◆ EXERCISE GOAL: Copy out the lines beginning with the one that contains "Show year-to-date with YTD" and ending with the last line below, exactly as they stand. Pictures are not copied.

◆ RECORDS SUPPLIED:
==*==
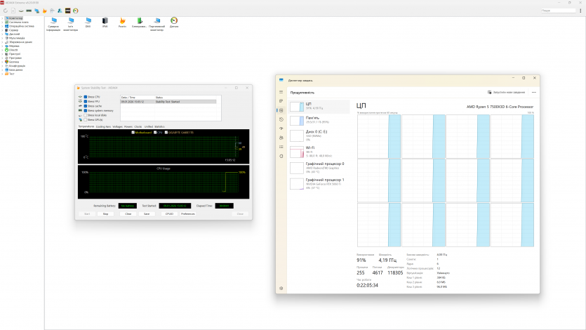Switch to the Cooling fans tab

point(103,127)
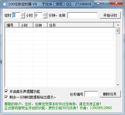Increase the hours spinner value
The image size is (125, 115).
(23, 14)
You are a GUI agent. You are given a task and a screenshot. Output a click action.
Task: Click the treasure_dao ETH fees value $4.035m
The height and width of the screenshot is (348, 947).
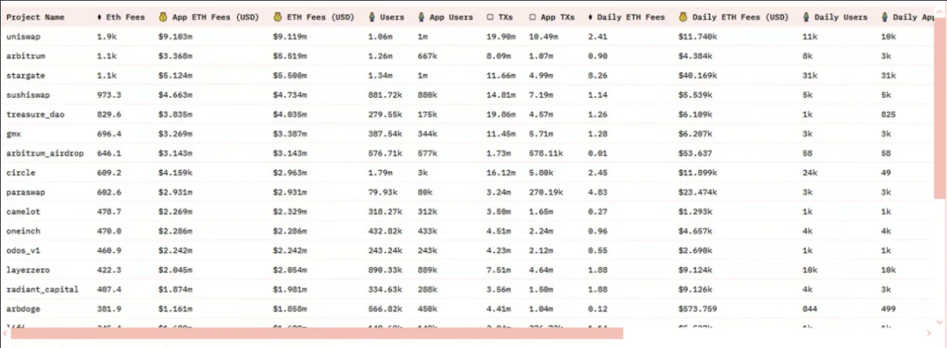point(290,114)
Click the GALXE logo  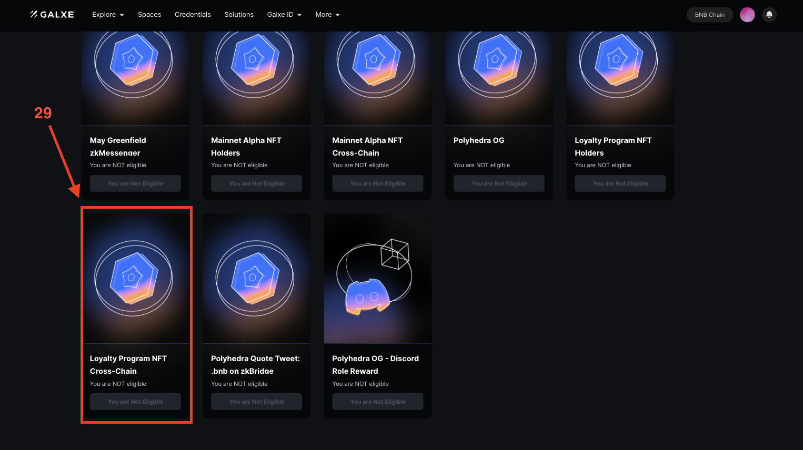52,14
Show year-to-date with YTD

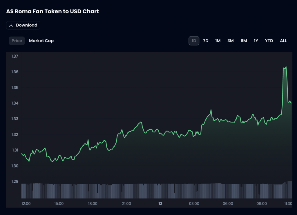(269, 41)
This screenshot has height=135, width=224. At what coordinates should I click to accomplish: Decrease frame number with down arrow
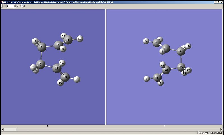[x=15, y=7]
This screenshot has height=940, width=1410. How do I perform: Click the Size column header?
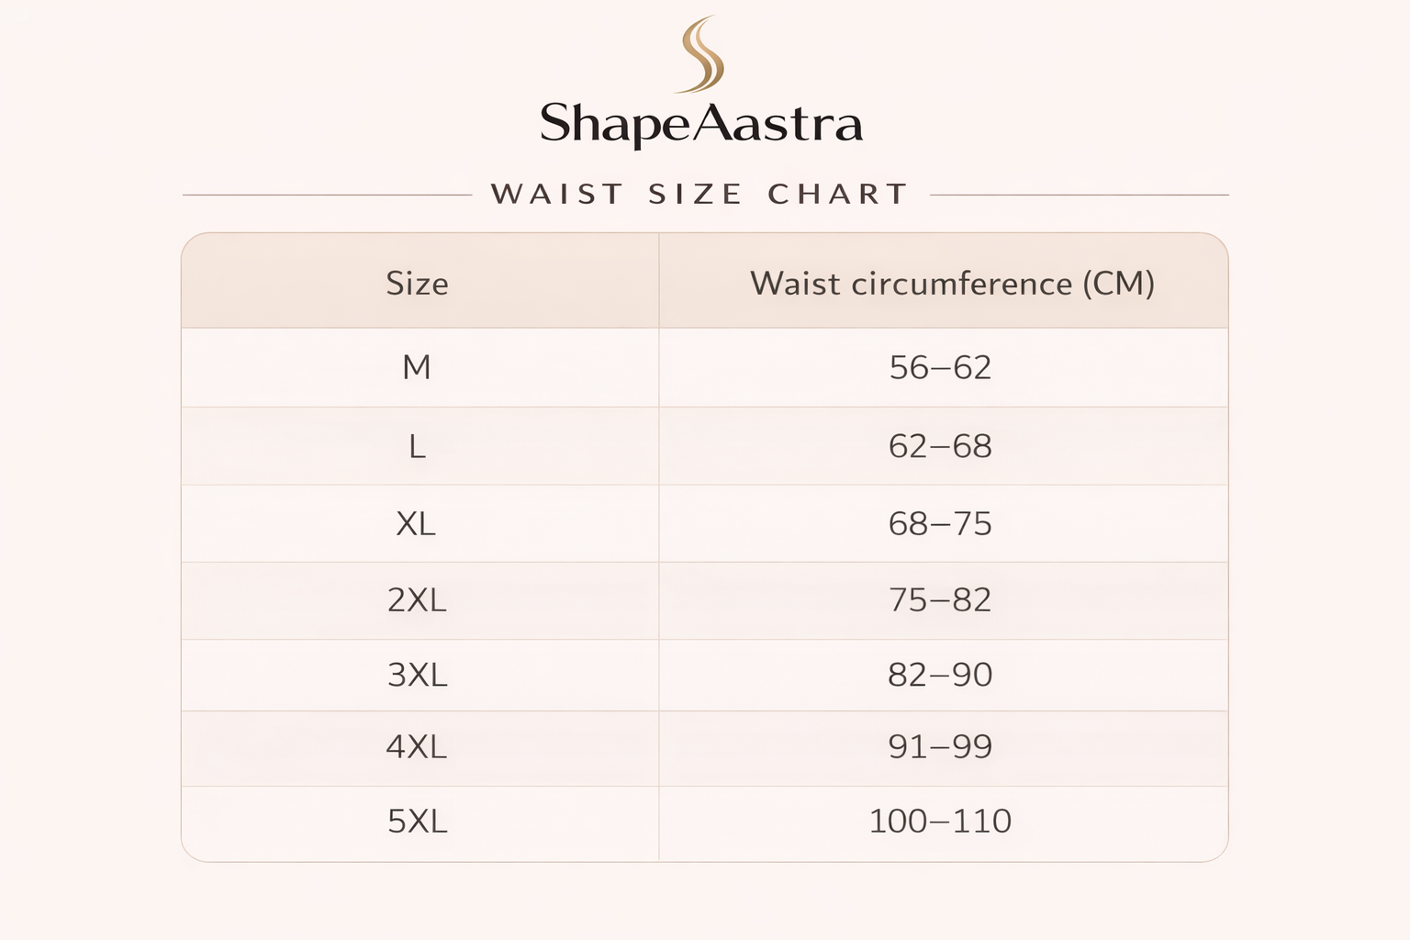tap(418, 284)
==*==
◆ WRITTEN SOLUTION:
Show year-to-date with YTD

(269, 41)
This screenshot has height=135, width=224. At what coordinates should I click to accomplish: Decrease frame number with down arrow
[x=15, y=7]
This screenshot has height=940, width=1410. How do I perform: Click the Size column header?
tap(418, 284)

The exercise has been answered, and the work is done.